Pela primeira vez, um consórcio internacional de cientistas mapeou todos os neurônios e as respectivas conexões de um cérebro adulto, abrindo caminho para um conhecimento sem precedentes das funções do órgão. No caso, o objeto de estudo foi a mosca-da-fruta. Embora pequenino, o inseto compartilha 60% dos genes com os seres humanos, e nada menos que 10 pesquisadores já foram laureados com o prêmio Nobel por estudos na área médica com a chamada drosófila.
O ambicioso projeto FlyWire, coordenado pela Universidade de Princeton, nos Estados Unidos, e financiado pelos Institutos Nacionais de Saúde norte-americanos, teve início em 2019 e é composto por centenas de cientistas dos EUA, de Porto Rico e do Reino Unido. O resultado de cinco anos de trabalho foi publicado ontem, na forma de oito artigos, na revista Nature. Neles, os pesquisadores divulgaram o diagrama de todos os 139.255 neurônios de uma drosófila fêmea adulta e 50 milhões de conexões produzidas por essas células.
Em uma coletiva de imprensa on-line organizada pela Nature, os pesquisadores explicaram que, anteriormente, foram publicados os diagramas completos de cérebros, porém, muito mais limitados do que os das drosófilas. Por exemplo, sabe-se que a larva da mosca-da-fruta tem 3.016 neurônios e do verme nematódeo tem 302. Porém, esse é o primeiro mapeamento total de um organismo vivo complexo que pode ver, navegar e sentir cheiros, entre outras coisas.
Complicadas
"As moscas-da-fruta podem fazer toda sorte de coisas complicadas, como andar, voar, navegar. Os machos cantam para as fêmeas", disse Gregory Jefferis, da Universidade de Cambridge, no Reino Unido, um dos colíderes da pesquisa. "Se quisermos entender como os cérebros funcionam, precisamos de uma compreensão mecanicista de como todos os neurônios se combinam e permitem que você pense. Para a maior parte dos cérebros, não temos a menor ideia de como funcionam essas conexões."

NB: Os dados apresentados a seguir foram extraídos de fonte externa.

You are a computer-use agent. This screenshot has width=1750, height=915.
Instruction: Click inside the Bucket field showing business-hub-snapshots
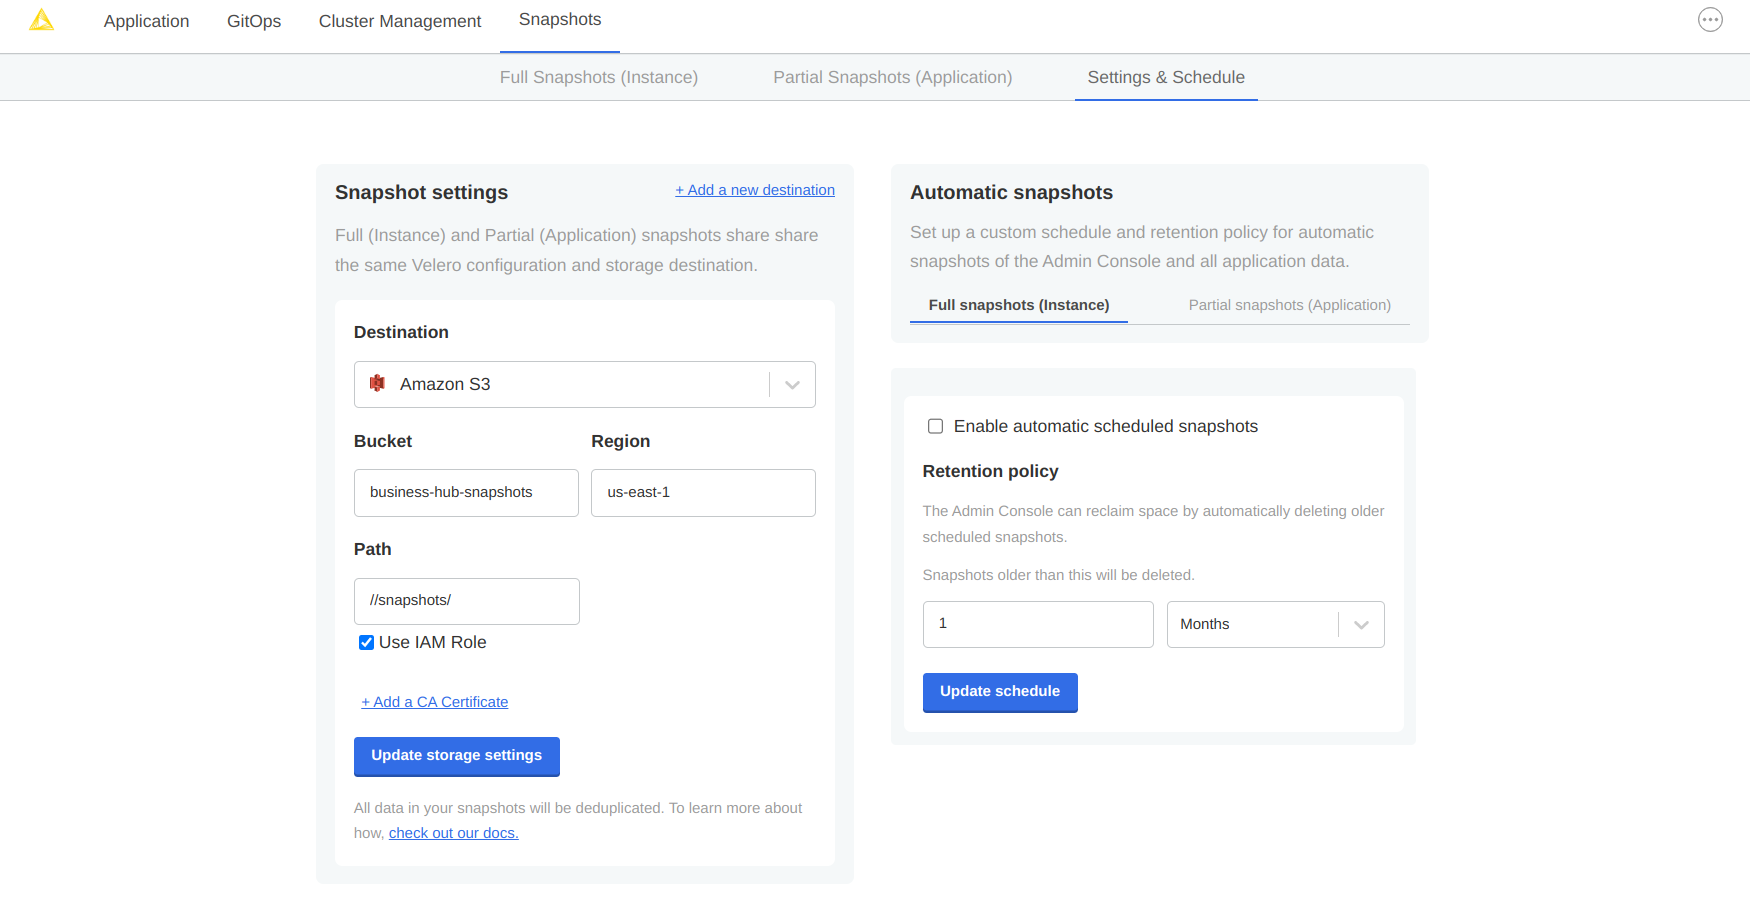(x=465, y=492)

Segundo Jefferis, os diagramas cerebrais, que reconstituem não apenas os neurônios, mas a forma como eles se comunicam, são o primeiro passo para compreender "tudo o que nos interessa — como controlamos o movimento, atendemos ao telefone ou reconhecemos um amigo". Mala Murthy, neurocientista de Princeton e uma das principais cientistas do projeto, destacou que todo o banco de dados é aberto e acessível a pesquisadores do mundo todo.
"Esperamos que a ferramenta seja transformadora para neurocientistas que tentam entender melhor como um cérebro saudável funciona." Murthy enfatizou que, no futuro, será possível comparar o que está errado nos padrões cerebrais associados a doenças mentais, por exemplo.
Uma das descobertas que a ferramenta já proporcionou foi a de que cerca de 0,5% dos neurônios tem variações de desenvolvimento que podem fazer com que suas ligações fiquem mal conectadas. Os pesquisadores acreditam que essa será uma área importante para pesquisas futuras, que busquem entender se as alterações estão ligadas à individualidade ou a distúrbios cerebrais.
O cérebro inteiro da drosófila tem menos de 1mm de largura. Os pesquisadores começaram com um órgão cortado em sete mil fatias, cada uma com apenas 40 nanômetros de espessura, que foram previamente escaneadas usando microscopia eletrônica de alta resolução no laboratório do colíder do projeto Davi Bock, então no Janelia Research, nos Estados Unidos.
Para identificar e mapear os neurônios (e as conexões entre eles), os pesquisadores desenvolveram uma inteligência artificial, que analisou mais de 100 terabytes de dados de imagem (equivalente ao armazenamento em 100 laptops típicos).
"O mapeamento de todo o cérebro foi possível graças aos avanços na computação de inteligência artificial — não teria sido possível reconstruir todo o diagrama manualmente", comentou Sebastian Seung, da Universidade de Princeton, que foi um dos colíderes da pesquisa.